== Input data ==
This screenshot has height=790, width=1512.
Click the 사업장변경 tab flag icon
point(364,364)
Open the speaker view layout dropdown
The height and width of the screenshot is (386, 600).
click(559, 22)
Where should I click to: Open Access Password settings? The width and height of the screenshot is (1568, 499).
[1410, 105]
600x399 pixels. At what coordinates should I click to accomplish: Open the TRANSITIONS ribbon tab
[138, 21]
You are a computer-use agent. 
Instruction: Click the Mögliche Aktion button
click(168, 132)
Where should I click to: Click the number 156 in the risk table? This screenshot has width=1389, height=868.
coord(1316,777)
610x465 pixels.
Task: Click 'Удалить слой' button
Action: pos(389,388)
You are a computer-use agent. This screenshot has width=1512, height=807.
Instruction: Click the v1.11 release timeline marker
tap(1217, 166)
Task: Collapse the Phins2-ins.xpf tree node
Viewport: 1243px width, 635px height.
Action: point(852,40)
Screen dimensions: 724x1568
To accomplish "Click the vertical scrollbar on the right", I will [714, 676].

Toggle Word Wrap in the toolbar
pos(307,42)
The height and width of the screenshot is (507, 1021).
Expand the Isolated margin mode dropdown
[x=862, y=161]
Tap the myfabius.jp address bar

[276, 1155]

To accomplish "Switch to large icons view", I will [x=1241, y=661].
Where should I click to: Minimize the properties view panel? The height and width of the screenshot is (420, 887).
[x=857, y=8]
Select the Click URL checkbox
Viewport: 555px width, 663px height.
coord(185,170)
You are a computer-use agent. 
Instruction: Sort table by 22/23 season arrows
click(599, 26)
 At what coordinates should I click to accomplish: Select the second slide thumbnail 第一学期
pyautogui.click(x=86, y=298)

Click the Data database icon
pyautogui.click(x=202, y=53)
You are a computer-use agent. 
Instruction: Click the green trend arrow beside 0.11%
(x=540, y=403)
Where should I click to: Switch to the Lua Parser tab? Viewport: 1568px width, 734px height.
===
*About this task*
Give back exactly the lines from the one that contains "Instruction: Click the v1.11" to the end of the material, both ends kept, and no other line.

*Result of this exercise*
Instruction: Click the v1.11 release timeline marker
tap(1217, 166)
Task: Collapse the Phins2-ins.xpf tree node
Viewport: 1243px width, 635px height.
Action: point(852,40)
Screen dimensions: 724x1568
To accomplish "Click the vertical scrollbar on the right", I will [714, 676].

Toggle Word Wrap in the toolbar
pos(307,42)
The height and width of the screenshot is (507, 1021).
Expand the Isolated margin mode dropdown
[x=862, y=161]
Tap the myfabius.jp address bar

[276, 1155]

To accomplish "Switch to large icons view", I will [x=1241, y=661].
Where should I click to: Minimize the properties view panel? The height and width of the screenshot is (420, 887).
[x=857, y=8]
Select the Click URL checkbox
Viewport: 555px width, 663px height.
coord(185,170)
You are a computer-use agent. 
Instruction: Sort table by 22/23 season arrows
click(599, 26)
 At what coordinates should I click to accomplish: Select the second slide thumbnail 第一学期
pyautogui.click(x=86, y=298)

Click the Data database icon
pyautogui.click(x=202, y=53)
You are a computer-use agent. 
Instruction: Click the green trend arrow beside 0.11%
(x=540, y=403)
Where should I click to: Switch to the Lua Parser tab? Viewport: 1568px width, 734px height.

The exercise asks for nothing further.